Kubernetes Schedule

When we talk about scheduling, actually, what we want to know is:

what are the basic rules for the assignments of resources to nodes
and what is the order/priority of managing these resources

There are the issues that kube-scheduler dealing with.

The kube-scheduler is responsible for evaluating and enforcing scheduling operations, including:

Pod affinity and anti-affinity.

Node taints and pod tolerations.

Priority and preemption, using PriorityClass.

Other scheduling constraints (e.g., resource requests and limits, node selectors).

These are what we will discuss in this part, which correspondingly three related topics: Affinity & AntiAffinity, Tolerance (Taints) and the Priority.

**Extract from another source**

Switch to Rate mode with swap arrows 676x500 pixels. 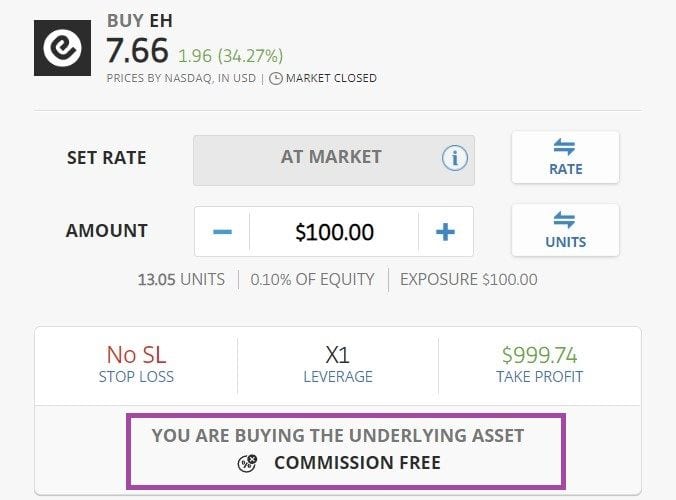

0. Assigning a Pod to an Exact Node

Before discuss other rules, first let’s have a look at one special case, when we need a pod to run on a specific node. Instead of using affinity, we can bypass affinity rules and directly assign it to a node by setting nodeName under the pod’s spec.

apiVersion: v1
kind: Pod
metadata:
  name: nginx-pod
spec:
  containers:
  - name: nginx-container
    image: nginx
  nodeName: node01

Here, nodeName: node01 specifies that the pod should only run on node01, effectively locking it to the node.
This approach bypasses any affinity rules or constraints, as the scheduler no longer needs to select a node based on these rules.

1. Affinity & AntiAffinity

Affinity and anti-affinity act as "soft" preferences (or "hard" requirements) for where a pod should or should not run relative to other pods or nodes.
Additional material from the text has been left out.